Economic, price environment is becoming more complex.
Economic developments have changed sharply since Trump's tariffs in April.
Tariffs could hurt demand via heightened uncertainty, which could weigh on the economy.
Firms could swallow rising costs from tariffs but this will worsen corporate profits.
In turn, that will have negative impact on wages.
Tariffs could affect Japan's economy via financial, FX market moves also.
Still expect prices to gradually rise and withstand downwards pressure from tariffs.
Corporate profits also stay elevated despite tariffs impact.
Underlying inflation in Japan is rising moderately.
Even as economy slows, Japan likely to maintain mechanism in which wages and prices rise in tandem.
No change to our view that underlying inflation is to gradually head towards 2% target.

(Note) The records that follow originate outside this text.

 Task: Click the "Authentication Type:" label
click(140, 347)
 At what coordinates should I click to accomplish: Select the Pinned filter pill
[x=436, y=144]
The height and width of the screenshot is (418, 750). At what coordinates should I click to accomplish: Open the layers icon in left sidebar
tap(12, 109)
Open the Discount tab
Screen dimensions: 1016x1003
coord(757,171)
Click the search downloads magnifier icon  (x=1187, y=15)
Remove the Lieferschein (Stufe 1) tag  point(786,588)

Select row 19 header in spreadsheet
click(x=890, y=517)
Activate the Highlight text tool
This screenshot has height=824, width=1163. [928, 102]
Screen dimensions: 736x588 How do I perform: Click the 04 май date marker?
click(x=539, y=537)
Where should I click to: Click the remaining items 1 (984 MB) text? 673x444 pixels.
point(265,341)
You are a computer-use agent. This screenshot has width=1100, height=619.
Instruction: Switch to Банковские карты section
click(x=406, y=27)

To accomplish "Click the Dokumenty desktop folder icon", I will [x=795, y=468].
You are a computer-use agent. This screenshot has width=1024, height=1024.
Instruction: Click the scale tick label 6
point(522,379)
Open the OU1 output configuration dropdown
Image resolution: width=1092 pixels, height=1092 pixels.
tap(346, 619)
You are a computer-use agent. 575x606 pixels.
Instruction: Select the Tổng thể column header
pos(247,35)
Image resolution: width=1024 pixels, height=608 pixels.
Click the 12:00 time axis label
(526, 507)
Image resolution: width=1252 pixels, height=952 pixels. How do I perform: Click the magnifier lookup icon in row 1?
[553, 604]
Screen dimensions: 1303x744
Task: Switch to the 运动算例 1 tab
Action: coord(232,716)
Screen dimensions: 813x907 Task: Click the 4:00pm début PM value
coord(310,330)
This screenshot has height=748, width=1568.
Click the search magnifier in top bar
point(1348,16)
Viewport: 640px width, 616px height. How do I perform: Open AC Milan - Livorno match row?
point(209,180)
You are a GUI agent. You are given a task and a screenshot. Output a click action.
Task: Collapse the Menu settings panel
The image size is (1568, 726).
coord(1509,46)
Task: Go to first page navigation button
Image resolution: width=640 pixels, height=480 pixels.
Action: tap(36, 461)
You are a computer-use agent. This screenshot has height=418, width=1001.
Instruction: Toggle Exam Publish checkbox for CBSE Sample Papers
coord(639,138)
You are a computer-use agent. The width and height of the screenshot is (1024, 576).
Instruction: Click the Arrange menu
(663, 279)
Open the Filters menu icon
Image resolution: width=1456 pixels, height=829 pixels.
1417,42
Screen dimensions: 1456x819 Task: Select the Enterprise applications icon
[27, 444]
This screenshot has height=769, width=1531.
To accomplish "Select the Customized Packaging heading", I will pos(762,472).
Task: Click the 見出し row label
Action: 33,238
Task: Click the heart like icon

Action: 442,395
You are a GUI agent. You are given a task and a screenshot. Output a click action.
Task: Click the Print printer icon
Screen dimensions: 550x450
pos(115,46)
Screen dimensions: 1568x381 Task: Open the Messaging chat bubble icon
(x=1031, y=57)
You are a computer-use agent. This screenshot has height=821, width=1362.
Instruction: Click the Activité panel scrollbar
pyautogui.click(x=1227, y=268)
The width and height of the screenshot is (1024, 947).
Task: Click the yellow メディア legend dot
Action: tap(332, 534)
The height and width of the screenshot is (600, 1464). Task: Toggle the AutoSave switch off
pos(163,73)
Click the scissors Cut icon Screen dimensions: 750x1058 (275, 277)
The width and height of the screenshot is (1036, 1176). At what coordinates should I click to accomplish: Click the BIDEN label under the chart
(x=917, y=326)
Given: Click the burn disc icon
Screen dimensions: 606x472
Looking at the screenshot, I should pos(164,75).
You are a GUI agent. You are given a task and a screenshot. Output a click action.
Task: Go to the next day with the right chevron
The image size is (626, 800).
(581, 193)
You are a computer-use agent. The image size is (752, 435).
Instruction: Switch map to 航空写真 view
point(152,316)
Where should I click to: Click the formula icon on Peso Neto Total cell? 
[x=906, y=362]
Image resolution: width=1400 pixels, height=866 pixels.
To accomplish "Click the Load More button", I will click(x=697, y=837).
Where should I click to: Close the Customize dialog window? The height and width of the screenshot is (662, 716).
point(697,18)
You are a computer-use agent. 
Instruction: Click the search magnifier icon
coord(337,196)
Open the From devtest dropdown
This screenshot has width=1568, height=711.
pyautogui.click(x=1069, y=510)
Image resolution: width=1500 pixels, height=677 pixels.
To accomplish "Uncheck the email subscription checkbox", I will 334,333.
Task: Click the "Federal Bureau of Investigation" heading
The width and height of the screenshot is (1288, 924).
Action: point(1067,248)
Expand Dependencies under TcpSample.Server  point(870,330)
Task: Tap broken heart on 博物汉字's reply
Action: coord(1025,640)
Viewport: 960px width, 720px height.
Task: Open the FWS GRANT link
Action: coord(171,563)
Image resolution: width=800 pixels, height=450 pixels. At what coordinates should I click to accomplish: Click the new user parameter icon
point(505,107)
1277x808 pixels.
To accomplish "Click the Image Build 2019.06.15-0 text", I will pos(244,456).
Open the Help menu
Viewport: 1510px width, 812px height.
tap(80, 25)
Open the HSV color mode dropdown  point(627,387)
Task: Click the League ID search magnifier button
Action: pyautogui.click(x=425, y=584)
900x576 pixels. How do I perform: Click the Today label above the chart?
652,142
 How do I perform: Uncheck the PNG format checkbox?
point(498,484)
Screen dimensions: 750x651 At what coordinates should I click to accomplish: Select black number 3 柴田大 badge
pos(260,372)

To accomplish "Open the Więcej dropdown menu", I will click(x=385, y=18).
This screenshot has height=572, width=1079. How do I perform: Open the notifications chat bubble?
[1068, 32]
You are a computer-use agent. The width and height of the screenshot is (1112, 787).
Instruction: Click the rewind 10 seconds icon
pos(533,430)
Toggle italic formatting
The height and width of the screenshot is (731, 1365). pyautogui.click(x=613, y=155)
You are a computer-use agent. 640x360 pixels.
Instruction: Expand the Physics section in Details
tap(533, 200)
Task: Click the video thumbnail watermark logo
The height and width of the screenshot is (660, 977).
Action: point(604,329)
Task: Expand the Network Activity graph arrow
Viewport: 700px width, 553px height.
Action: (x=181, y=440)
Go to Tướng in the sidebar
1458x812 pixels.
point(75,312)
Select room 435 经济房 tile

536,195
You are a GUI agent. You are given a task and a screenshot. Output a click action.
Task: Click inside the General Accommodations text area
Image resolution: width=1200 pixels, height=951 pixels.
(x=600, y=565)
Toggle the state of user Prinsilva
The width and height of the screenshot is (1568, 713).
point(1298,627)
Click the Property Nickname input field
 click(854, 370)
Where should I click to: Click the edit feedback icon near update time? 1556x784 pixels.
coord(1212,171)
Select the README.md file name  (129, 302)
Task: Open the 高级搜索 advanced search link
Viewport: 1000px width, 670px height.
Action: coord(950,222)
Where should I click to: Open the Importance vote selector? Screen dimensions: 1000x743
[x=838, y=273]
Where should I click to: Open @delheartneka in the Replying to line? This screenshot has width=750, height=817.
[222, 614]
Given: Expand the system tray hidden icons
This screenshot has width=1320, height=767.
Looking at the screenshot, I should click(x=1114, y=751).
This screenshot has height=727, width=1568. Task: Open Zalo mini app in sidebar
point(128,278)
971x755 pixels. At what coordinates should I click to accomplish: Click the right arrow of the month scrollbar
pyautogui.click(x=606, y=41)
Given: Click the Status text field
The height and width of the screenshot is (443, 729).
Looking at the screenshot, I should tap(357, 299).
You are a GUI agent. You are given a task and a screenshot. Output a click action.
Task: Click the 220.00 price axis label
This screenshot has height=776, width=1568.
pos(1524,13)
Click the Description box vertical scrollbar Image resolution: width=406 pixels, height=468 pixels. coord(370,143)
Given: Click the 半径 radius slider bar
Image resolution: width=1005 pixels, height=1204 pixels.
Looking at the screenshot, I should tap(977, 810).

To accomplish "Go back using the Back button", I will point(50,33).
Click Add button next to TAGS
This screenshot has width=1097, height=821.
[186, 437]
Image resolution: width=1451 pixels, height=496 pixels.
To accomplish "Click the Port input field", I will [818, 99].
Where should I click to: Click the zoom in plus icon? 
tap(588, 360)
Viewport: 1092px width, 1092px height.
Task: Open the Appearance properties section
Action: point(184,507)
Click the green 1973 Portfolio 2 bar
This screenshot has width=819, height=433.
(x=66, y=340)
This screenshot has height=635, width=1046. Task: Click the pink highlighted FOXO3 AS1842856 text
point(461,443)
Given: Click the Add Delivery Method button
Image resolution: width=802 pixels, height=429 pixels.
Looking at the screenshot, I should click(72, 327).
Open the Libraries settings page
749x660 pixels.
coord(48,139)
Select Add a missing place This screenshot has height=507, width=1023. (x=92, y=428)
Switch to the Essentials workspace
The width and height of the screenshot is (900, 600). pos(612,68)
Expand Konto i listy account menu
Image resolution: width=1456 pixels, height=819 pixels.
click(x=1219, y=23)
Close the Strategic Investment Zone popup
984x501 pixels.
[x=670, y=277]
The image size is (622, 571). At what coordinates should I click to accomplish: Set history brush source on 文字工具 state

BoJ expected to continue hiking rates if underlying inflation accelerates to 2% as projected.
We will judge without preconception whether economic, price forecasts will materialise.
Japanese firms' wage and price-setting behaviour could change significantly due to tariffs impact.
BoJ bond buying is exerting intended effect on improving bond market functionality.
Many bond market players in recent meeting shared BoJ view on that.
BoJ must continue to balance predictability and flexibility with regards to bond taper plan in April 2026.
See no need now to change our baseline view on Japan's economy.
See no change to big picture of Japan's economy, price developments since we released our outlook report on May 1.
Many trade negotiations with US still going on, uncertainty remains high.
Whether to raise interest rates and likely timing of such a move will depend on Japan's economic, price developments.
Won't comment on short-term moves in bond yields.